**TASK INSTRUCTIONS**
Continue the account of Mohammed and Rana in Qalandia refugee camp, starting after its final paragraph.

**TEXT BLOCK**
When Mohammed reappeared in court that day, the judge greeted him by saying “Mabrook,” which means “congratulations” in Arabic. “He told me I had to get married in 19 days or he’d arrest me again and sentence me,” Mohammed said. A lawyer, who refused to be identified, confirmed that Israeli military judges frequently take advantage of prisoners’ personal situations to elicit certain kinds of cooperation. He gave the example of a man, engaged to be married, who was released from prison for his wedding on condition that he would leave the country for a minimum of two years. Often, he said, prisoners with severe tooth pain are given pain relief in exchange for confessions.
“It took me three months, not 19 days, to find Rana,” Mohammed said, glancing proudly at his wife who poured glasses of soda in their kitchen. “But they [Israeli military intelligence] were asking about me the whole time. They knew that I was seriously looking for a wife.” Rana was 16 at the time of their marriage.
Rana said that Israeli military officers visited their home soon after the wedding claiming they came to congratulate them. “They sat on the couch in our living room for five hours pretending to be friendly,” Rana said. “But before they left, they broke everything in the bedroom and the bathrooms,” Mohammed added.
Ironically, Israel is under attack for its policies that impede marriage. They are not known for encouraging Palestinians to marry.
A few months later, Rana miscarried when Israeli soldiers let off a stun grenade next to their house in Qalandia refugee camp. “There was a lot of shooting that day, and our walls are thin,” Mohammed knocked on the plaster to demonstrate his point. “We were moving from room to room, staying away from the outer walls in case a bullet came through,” When the loud crack of the stun grenade went off just below their window, Rana felt a severe pain and ran to the bathroom where she started bleeding profusely. She had not known that she was pregnant.
“Rana was scared, so I couldn’t leave her. But I could see three young men had been shot in the street near my house. The soldiers were right in front of my door. It was dangerous so I didn’t go out. Later two of my friends died and I still feel guilty that I didn’t go out to help them,” Mohammed said.

**RAW DATA**
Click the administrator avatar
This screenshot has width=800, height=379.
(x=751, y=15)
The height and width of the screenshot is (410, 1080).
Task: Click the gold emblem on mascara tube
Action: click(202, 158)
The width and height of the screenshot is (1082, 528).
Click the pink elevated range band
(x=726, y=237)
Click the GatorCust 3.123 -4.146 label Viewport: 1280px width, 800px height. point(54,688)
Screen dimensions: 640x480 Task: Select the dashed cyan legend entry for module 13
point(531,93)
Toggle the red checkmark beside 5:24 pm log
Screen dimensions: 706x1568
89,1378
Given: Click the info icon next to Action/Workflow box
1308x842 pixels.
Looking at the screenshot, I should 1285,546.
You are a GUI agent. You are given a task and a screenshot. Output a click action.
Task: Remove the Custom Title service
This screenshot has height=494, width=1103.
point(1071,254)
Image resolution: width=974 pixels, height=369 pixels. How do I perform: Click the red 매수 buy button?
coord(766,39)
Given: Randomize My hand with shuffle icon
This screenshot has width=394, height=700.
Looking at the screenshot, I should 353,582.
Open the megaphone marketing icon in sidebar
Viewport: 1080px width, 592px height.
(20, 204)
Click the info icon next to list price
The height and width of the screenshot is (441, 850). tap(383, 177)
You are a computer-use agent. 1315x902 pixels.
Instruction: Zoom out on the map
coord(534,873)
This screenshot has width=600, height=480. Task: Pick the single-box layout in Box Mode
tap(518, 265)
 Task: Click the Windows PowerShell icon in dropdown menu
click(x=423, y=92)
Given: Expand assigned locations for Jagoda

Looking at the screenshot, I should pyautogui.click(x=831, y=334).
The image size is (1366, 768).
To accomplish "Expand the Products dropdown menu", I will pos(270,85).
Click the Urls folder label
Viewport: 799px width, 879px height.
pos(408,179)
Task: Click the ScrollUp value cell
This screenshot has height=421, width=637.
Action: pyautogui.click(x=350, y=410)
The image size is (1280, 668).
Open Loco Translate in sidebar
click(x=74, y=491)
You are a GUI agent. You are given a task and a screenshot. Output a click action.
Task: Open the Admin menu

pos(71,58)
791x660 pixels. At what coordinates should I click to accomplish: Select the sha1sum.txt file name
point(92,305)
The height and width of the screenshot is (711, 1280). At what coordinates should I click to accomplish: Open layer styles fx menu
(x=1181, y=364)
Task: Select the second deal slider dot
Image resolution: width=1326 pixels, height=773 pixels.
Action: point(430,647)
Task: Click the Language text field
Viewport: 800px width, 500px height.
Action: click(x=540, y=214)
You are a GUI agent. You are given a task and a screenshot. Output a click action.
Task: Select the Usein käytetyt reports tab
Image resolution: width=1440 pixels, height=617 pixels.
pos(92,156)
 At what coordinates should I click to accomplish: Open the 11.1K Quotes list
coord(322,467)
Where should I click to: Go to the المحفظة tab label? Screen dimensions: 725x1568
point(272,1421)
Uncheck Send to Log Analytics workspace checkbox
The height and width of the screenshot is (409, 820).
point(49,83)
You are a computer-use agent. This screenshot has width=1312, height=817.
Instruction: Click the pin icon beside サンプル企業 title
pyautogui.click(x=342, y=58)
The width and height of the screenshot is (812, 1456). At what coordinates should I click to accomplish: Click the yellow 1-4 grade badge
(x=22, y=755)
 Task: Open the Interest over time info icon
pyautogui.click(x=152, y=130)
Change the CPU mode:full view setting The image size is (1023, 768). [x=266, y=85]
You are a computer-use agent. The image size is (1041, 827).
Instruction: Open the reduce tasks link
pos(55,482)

**TASK ANSWER**
“I grew up in this refugee camp, too,” Rana said. “One of my uncles was killed by soldiers and several of them are in prison. I’m used to it.” When asked why she married Mohammed, knowing his history and the likelihood that his problems would continue, she smiled shyly, “It’s my destiny.”
But now that they are parents Mohammed and Rana are more concerned about the long-term impact of the violence that surrounds them. “One time we were sleeping on the floor so my daughter wouldn’t fall,” Mohammed recalled. “She climbed up on me while I was having a nightmare about soldiers grabbing me and I pushed her away very hard. I nearly hurt her.”
Though it would be difficult financially, Mohammed and Rana could leave Qalandia refugee camp and live in Ramallah, where conditions are easier. “But,” Mohammed said, “that’s what they want. They want us to leave the refugee camp, and get a comfortable life, and forget our right of return.” The couple intend to stay put.
Mohammed conceded: “I did get married and I did calm down, but the Israeli plan for us isn’t going to work.” Despite Israel’s daily harassment and intervention in nearly all aspects of Mohammed’s life, and the lives of millions of other Palestinians, the Palestinian people still have their dreams and determination. Mohammed said: “They may destroy our lives, but they can’t damage our national spirit. It’s always inside of us.”